A viatura não demorou a chegar. Fomos conduzidos até a delegacia, onde tive que contar o que acontecera. A bebezinha, batizada de Lucy, foi levada para o hospital para avaliação médica. Aparentemente, ela ficou horas no frio. Fomos liberados logo, antes mesmo da meia-noite.
Algo em mim havia mudado. Eu não sabia dizer o que, mas tinha, definitivamente, algo diferente em mim. Uma sensação de esperança renovada e, ao mesmo tempo, uma total falta de fé na humanidade. Como alguém podia abandonar um bebê recém-nascido na noite de natal? Porém, aquele calor que senti ao envolver Lucy em meus braços, fez arder uma chama dentro de mim. Eu precisava ver aquela bebezinha novamente.

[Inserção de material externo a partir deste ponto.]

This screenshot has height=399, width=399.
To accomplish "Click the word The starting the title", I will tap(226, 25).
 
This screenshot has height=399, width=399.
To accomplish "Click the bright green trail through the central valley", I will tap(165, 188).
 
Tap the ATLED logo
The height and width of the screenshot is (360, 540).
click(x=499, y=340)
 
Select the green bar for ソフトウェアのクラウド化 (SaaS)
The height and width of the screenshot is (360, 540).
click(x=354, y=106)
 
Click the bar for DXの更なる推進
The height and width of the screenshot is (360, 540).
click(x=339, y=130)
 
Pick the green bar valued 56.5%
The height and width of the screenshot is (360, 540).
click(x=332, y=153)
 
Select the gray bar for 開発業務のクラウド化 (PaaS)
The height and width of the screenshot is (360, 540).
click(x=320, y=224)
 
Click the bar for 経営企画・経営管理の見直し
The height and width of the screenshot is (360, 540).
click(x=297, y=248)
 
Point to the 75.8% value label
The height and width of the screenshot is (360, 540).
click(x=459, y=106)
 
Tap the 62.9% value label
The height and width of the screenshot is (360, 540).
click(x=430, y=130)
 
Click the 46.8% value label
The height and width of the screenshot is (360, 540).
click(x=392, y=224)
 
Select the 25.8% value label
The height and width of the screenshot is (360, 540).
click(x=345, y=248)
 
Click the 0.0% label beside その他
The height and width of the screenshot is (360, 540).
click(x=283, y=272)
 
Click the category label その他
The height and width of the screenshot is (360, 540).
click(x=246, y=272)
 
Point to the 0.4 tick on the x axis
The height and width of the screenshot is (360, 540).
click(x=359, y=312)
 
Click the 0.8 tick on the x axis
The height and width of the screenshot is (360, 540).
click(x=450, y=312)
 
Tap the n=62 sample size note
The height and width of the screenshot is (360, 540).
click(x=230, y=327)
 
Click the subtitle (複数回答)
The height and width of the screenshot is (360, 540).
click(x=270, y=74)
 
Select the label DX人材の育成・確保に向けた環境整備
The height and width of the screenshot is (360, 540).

Caminhando pela noite fria, Jacques e eu não trocamos palavra. Nevava muito naquele momento e ventava, não muito forte nem muito fraco. Chegamos em casa, Jacques foi ligar para o pessoal e dizer o motivo de não comparecermos, e eu fui me deitar. Demorei a pegar no sono, e quando dei por mim já era manhã. Levantei-me e fui fazer café.
Quando a chaleira apitou, Jacques apareceu na cozinha. Disse que alguém estava ao celular querendo falar comigo. Atendi e conversei por cerca de cinco minutos com um policial que queria avisar-me sobre o estado de saúde da pequena Lucy. Aparentemente, estava tudo bem. Não me contive e perguntei onde ela estava, pois gostaria de vê-la. Ele informou que ela se encontrava no Esther Emancipation Hospital. Desliguei o celular e parecia uma criança no natal prestes a abrir os presentes, tamanha a minha felicidade.

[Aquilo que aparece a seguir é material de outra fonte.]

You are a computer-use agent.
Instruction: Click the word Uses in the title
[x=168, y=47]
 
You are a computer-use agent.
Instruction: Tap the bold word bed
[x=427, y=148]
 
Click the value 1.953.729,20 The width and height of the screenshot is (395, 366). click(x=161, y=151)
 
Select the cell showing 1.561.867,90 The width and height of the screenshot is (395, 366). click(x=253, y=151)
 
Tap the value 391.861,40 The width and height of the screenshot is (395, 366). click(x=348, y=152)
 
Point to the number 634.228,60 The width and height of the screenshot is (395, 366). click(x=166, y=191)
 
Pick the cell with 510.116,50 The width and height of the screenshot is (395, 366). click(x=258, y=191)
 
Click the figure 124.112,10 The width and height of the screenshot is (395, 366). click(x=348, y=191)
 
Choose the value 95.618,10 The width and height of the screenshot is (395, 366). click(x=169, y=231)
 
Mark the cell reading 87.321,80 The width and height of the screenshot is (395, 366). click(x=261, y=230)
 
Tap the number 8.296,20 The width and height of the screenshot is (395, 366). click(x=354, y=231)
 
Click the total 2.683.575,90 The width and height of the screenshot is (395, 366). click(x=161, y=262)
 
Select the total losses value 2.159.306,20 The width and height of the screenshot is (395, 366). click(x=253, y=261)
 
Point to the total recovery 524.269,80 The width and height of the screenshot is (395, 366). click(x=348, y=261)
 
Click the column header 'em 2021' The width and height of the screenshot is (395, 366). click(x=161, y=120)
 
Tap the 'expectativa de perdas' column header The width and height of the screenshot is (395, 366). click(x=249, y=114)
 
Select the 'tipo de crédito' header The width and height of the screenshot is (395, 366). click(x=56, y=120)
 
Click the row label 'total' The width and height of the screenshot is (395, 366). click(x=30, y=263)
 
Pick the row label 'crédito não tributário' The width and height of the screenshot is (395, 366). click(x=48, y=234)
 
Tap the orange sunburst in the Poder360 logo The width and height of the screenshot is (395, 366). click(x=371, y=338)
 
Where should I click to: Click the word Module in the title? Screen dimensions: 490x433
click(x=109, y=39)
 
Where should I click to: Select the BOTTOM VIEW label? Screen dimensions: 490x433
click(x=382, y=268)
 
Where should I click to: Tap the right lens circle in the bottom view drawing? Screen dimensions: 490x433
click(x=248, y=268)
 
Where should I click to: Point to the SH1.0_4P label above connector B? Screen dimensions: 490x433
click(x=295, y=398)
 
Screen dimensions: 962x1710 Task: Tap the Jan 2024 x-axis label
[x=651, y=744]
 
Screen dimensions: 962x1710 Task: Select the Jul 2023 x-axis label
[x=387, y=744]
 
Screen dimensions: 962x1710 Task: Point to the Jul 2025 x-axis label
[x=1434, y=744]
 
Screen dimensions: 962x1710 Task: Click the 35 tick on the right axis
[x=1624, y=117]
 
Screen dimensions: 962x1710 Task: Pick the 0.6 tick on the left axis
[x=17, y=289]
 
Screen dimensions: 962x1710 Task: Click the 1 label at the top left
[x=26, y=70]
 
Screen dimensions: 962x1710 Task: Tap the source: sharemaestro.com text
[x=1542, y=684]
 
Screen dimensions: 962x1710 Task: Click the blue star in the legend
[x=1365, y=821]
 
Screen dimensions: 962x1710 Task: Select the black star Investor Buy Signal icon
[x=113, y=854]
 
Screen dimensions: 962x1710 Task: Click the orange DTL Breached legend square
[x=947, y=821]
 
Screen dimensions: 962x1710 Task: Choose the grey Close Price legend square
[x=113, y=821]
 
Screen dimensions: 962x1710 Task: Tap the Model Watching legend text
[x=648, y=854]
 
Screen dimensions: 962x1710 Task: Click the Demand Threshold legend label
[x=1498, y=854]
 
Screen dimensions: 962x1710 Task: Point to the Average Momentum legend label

Encaminhei-me para o hospital, juntamente com Jacques. Chegando à recepção, informei que queria ver a bebezinha chamada Lucy, que chegara ontem. A recepcionista me perguntou o meu grau de parentesco com a criança. Não havia nenhum, eu só queria ver a menininha que eu salvara do frio.
— Eu me chamo Mona Del Vecchio, eu estava na rua ontem quando encontrei Lucy em uma lata de lixo. Eu a envolvi em meus braços para aquecê-la e liguei para a polícia. Depois ela foi trazida para cá.
— É uma história muito bonita, senhora. Mas sem parentesco não pode ver a bebê.
— Tenha coração! Ela foi abandonada, não tem família nenhuma. Eu sou tudo o que ela tem.
— Desculpe. São ordens do hospital.
— Abra uma exceção para ela. – Argumentou Jacques. – Eu tenho certeza que fará bem à bebezinha. É natal. Dê esse presente à minha esposa. Por favor?
A recepcionista nos olhou com uma expressão séria e indecifrável por um momento. Então liberou a minha passagem. Jacques beijou-me e ficou me encarando do saguão vazio enquanto eu me afastava. Chegando aos leitos infantis, bati o olho e reconheci Lucy entre os demais bebês. Ela dormia serenamente, ostentando um laço rosa em seus parcos fios de cabelo. A emoção inundou meu corpo e chorei novamente. Que efeito era esse que aquele pequeno ser tinha sobre mim? Indaguei-me.
E foi assim que Lucy passou seu primeiro natal: dentro de um hospital, comigo a observando através de um vidro por um bom tempo. No ano seguinte eu a adotaria. Este seria o primeiro de muitos natais que passaríamos juntas, apesar de separadas por uma parede.